The diagram further down, an explanation of how the individual bars were designed is wrong. The correct stop code has the red on top. The other bars match the era samples I have. I worked on these systems and labels and bars that were incorrectly made were a problem, especially the calculation of the check digit. The label on the actual car is correct. I believe a equipment code 8 is appropriate for a caboose. — Preceding unsigned comment added by K3SFD (talkcontribs) 15:17, 31 January 2021 (UTC)[reply]
Thanks for your great and valueable contribution. I counter checked with photographs to see what is needed to fix that - and i hopefully have now done it the way it always should have been. No idea what the template for that bar diagrams came from as i am not the original creator. But as of now i feel like /start+stop having blue pointing to the left and to the center of the list/ should be the most clear description to fiddle out if any imagery is a "good" example or a broken one. Lets say, i have even seen a historic marketing sheet on the internet that looked incorrect. --Alexander.stohr (talk) 21:25, 26 February 2023 (UTC)[reply]

Video documentary[edit]

Find some references there including patents views and also supposed to be true historic data sets: https://www.youtube.com/watch?v=5K8UpMNYIPo

This still might be interesting or helpful to include in the article:

File:Kartrak-sample-train-data-annotated.png
Kartrak sample data set for a whole train

--Alexander.stohr (talk) 20:12, 26 February 2023 (UTC)[reply]
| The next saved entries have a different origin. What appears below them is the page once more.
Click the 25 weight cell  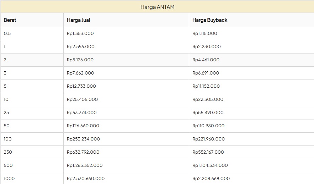click(6, 113)
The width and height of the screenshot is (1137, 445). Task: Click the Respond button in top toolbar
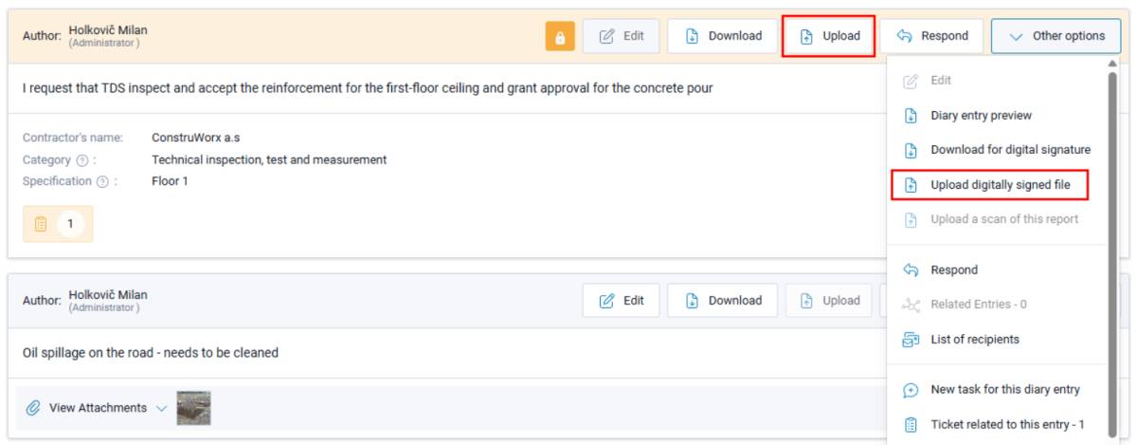(x=931, y=36)
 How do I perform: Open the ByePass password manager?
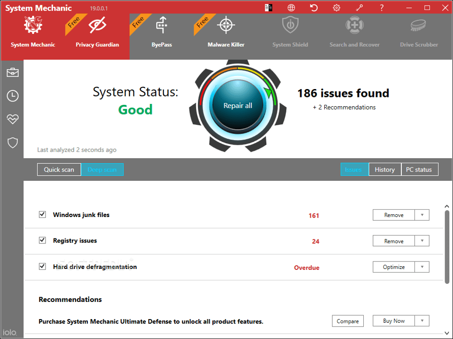point(162,32)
David Collins holding a ~10min speech at a TEDx event: https://www.youtube.com/watch?v=trtuf_iX1lM --Alexander.stohr (talk) 23:27, 26 February 2023 (UTC)[reply]

Barcode article on Wikipedia[edit]

The Barcode article had those extra(?) line and reference: "Light reflected off the colored stripes was read by photomultiplier vacuum tubes.[1]" It might be useful for the article. --Alexander.stohr (talk) 21:13, 26 February 2023 (UTC) Alexander.stohr (talk) 21:13, 26 February 2023 (UTC)[reply]

References

  1. ^ Dunn, Peter (20 October 2015). "David Collins, SM '59: Making his mark on the world with bar codes". technologyreview.com. MIT. Retrieved 2 December 2019.